# Limits to e!Watch

#1
Okay, I understand that the lim(n->inf) (1+(1/n))^n = e
but I was just wondering what these limits where..

lim(n->inf) (2+(1/n))^n = ??

lim(n->inf) (1+(5/n))^n = ?? e^5n ??

I guess it's just trivial, but any help is great!

Thanks
0
10 years ago
#2
First one would, for obvious reasons, be infinite, as (2+1/n)^n > 2^n. Second would be e^5, which can be proved by a similar method to the fact that e = lim (1 + 1/n)^n.
0
10 years ago
#3
(Original post by sleeping in)
Okay, I understand that the lim(n->inf) (1+(1/n))^n = e
but I was just wondering what these limits where..

lim(n->inf) (2+(1/n))^n = ??

lim(n->inf) (1+(5/n))^n = ?? e^5n ??

I guess it's just trivial, but any help is great!

Thanks
really? or do you just believe it
0
#4
So what about ((3/5)+(1/n))^n as n->inf

thanks.
0
10 years ago
#5
(Original post by sleeping in)
So what about ((3/5)+(1/n))^n as n->inf

thanks.
What do you think?

(What happens when n > 5?)
0
#6
I'm guessing it will tend to zero then?
0
10 years ago
#7
(Original post by sleeping in)
I'm guessing it will tend to zero then?
Correct. Why?
0
#8
Well for n<5, we have terms greater than 1, however when we start looking at n>5 our 1/n gets progressively smaller and as we don't have '1+' are expression will get smaller and smaller, as soon (3/5 + 1/n) << 1.

Now, if we are looking at limits of sequences, can we use the same argument? considering for example,

(a)_n>1 = (3/5 + (1/n))^n

_ denotes subscript,

Thanks
0
10 years ago
#9
(Original post by sleeping in)
Well for n<5, we have terms greater than 1, however when we start looking at n>5 our 1/n gets progressively smaller and as we don't have '1+' are expression will get smaller and smaller, as soon (3/5 + 1/n) << 1.
Well, basically. For n > 5, we have 1/n < 1/5 and so 0 < (3/5 + 1/n)^n < (4/5)^n which converges to 0 (geometric progression). Thus (3/5 + 1/n)^n converges (comparison test) to 0 (squeeze / sandwich theorem / other silly names).

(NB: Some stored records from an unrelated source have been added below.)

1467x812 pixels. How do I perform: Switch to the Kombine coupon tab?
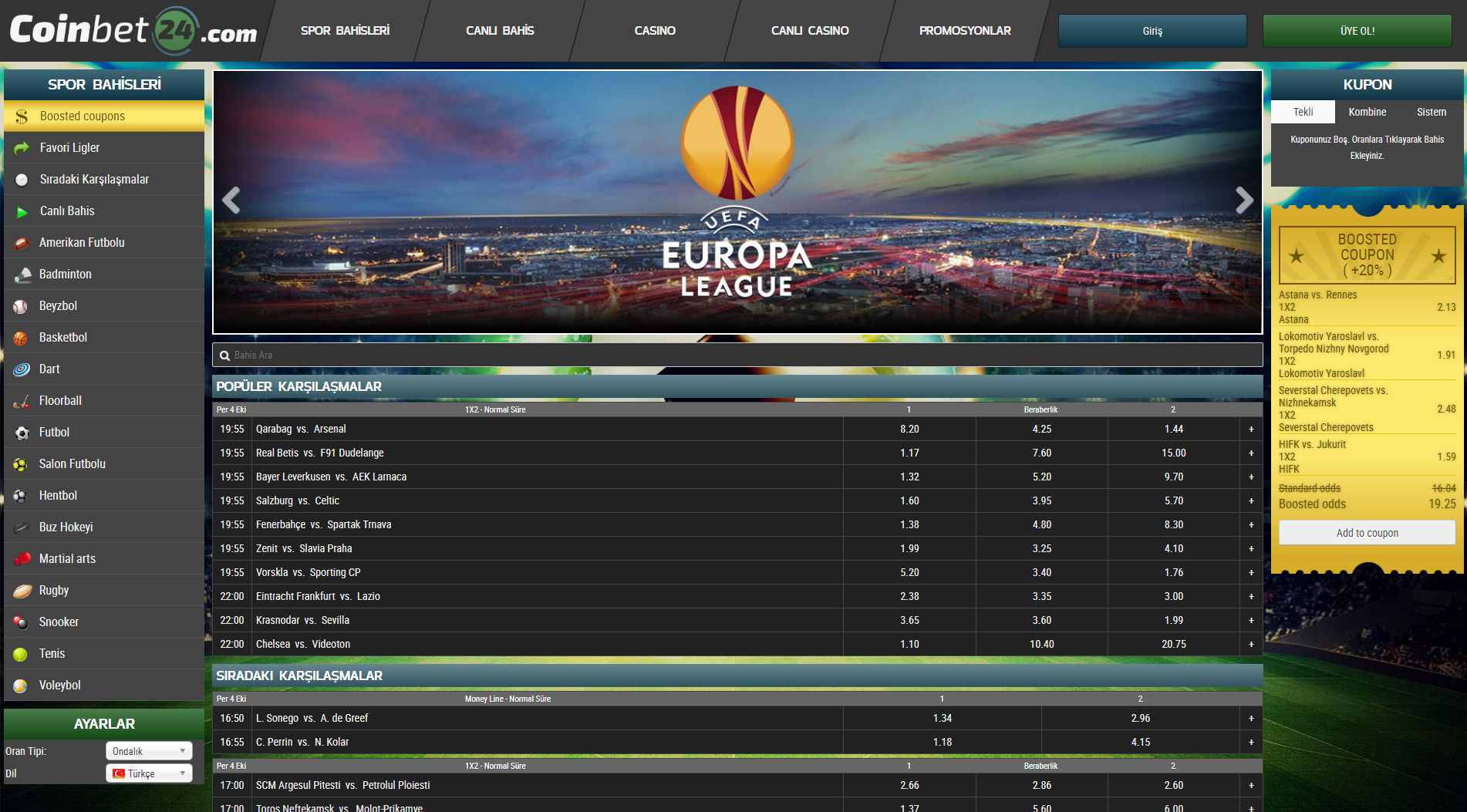click(1367, 112)
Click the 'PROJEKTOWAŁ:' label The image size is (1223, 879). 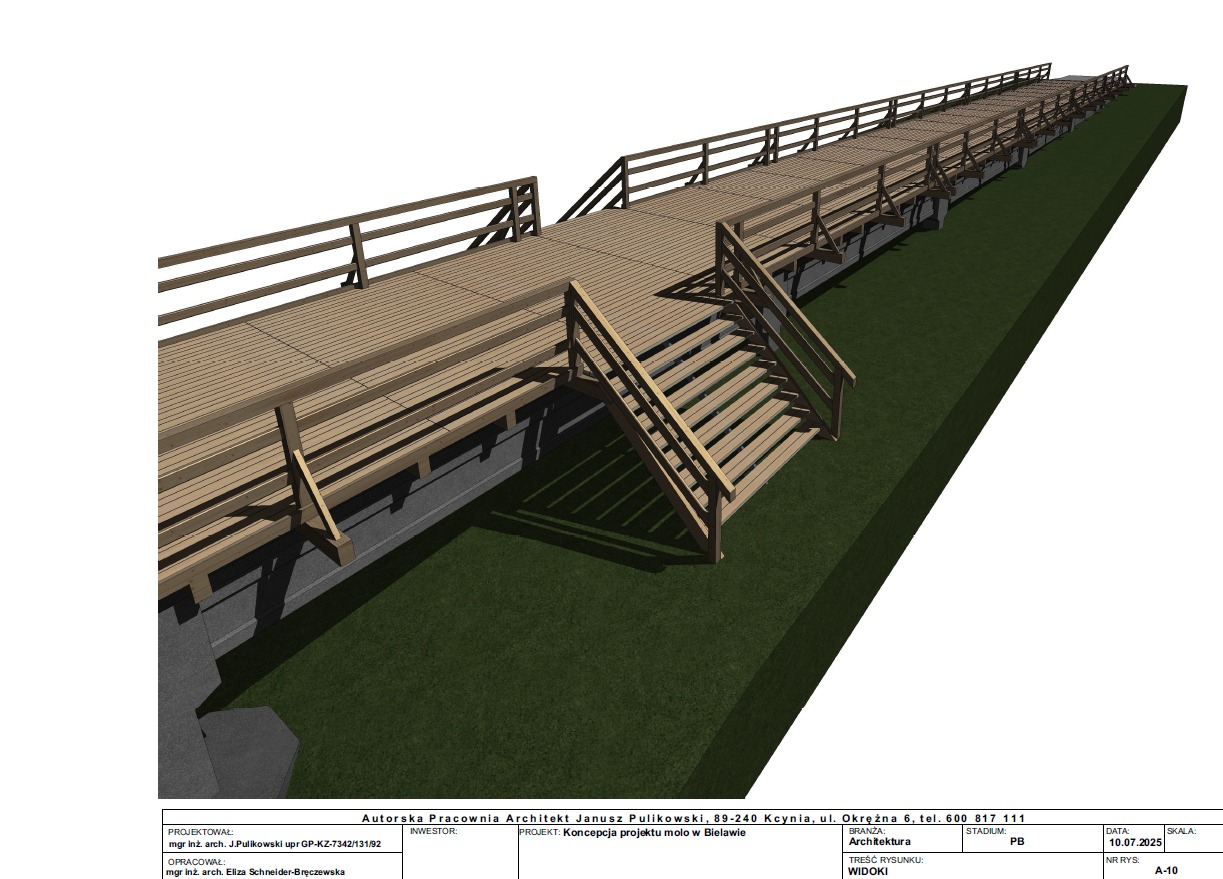200,832
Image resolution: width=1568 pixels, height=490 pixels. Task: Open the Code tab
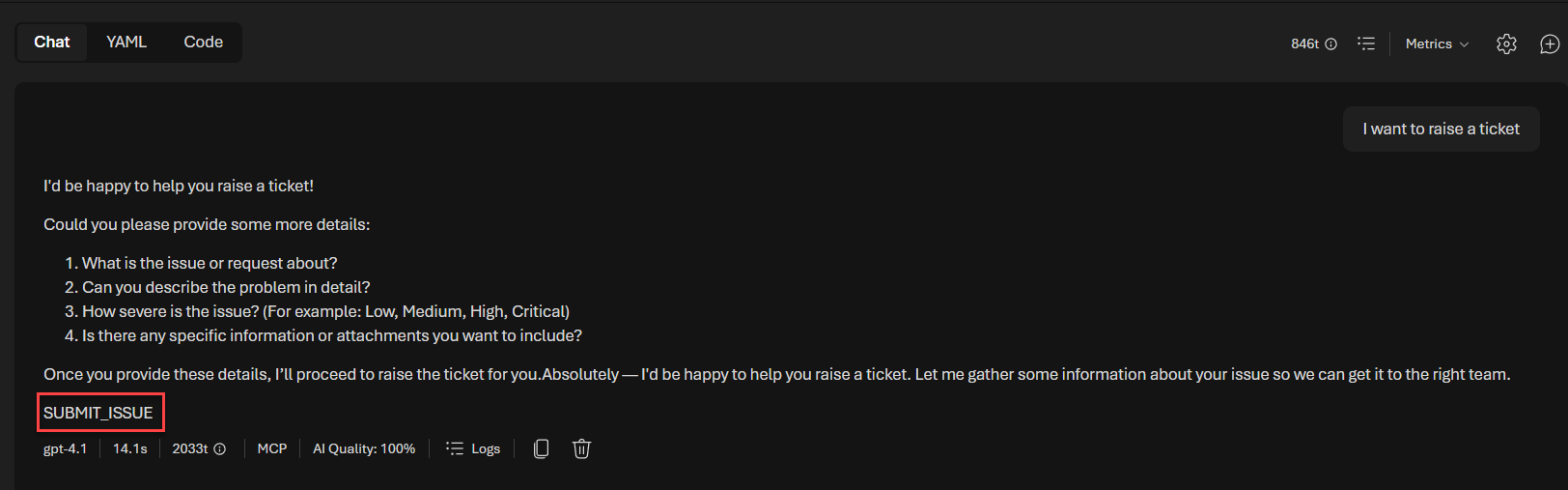coord(203,43)
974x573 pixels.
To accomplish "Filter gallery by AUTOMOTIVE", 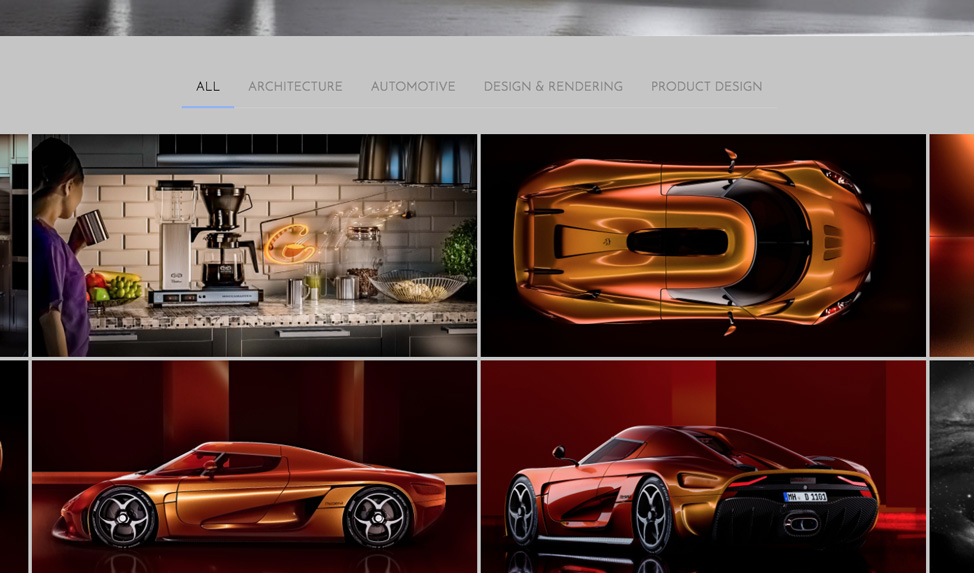I will [x=413, y=86].
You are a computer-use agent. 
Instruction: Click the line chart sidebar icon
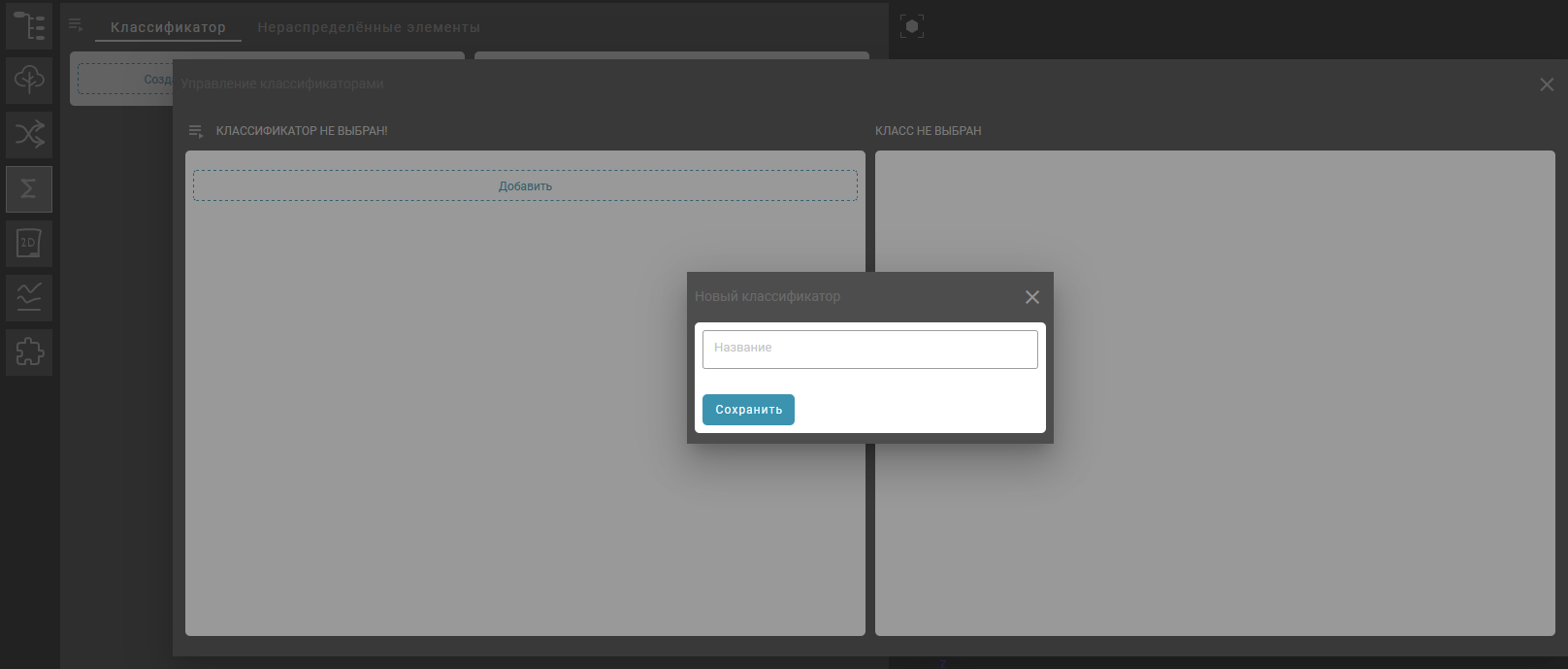pyautogui.click(x=29, y=297)
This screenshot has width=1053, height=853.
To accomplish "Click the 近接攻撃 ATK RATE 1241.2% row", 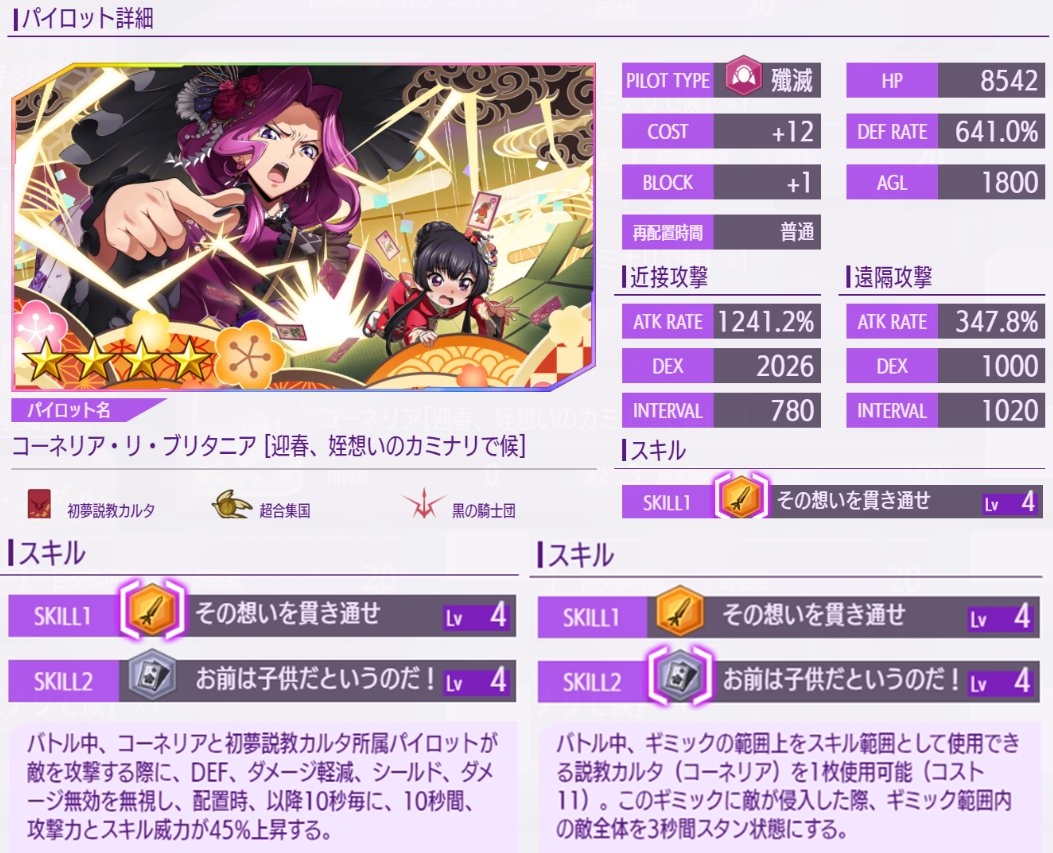I will [721, 322].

(Original post by sleeping in)
Now, if we are looking at limits of sequences, can we use the same argument? considering for example,

(a)_n>1 = (3/5 + (1/n))^n

_ denotes subscript,

Thanks
You mean you want to find where ? Yes, same argument - the limit's 0.
0
#10
(Original post by generalebriety)
Well, basically. For n > 5, we have 1/n < 1/5 and so 0 < (3/5 + 1/n)^n < (4/5)^n which converges to 0 (geometric progression). Thus (3/5 + 1/n)^n converges (comparison test) to 0 (squeeze / sandwich theorem / other silly names).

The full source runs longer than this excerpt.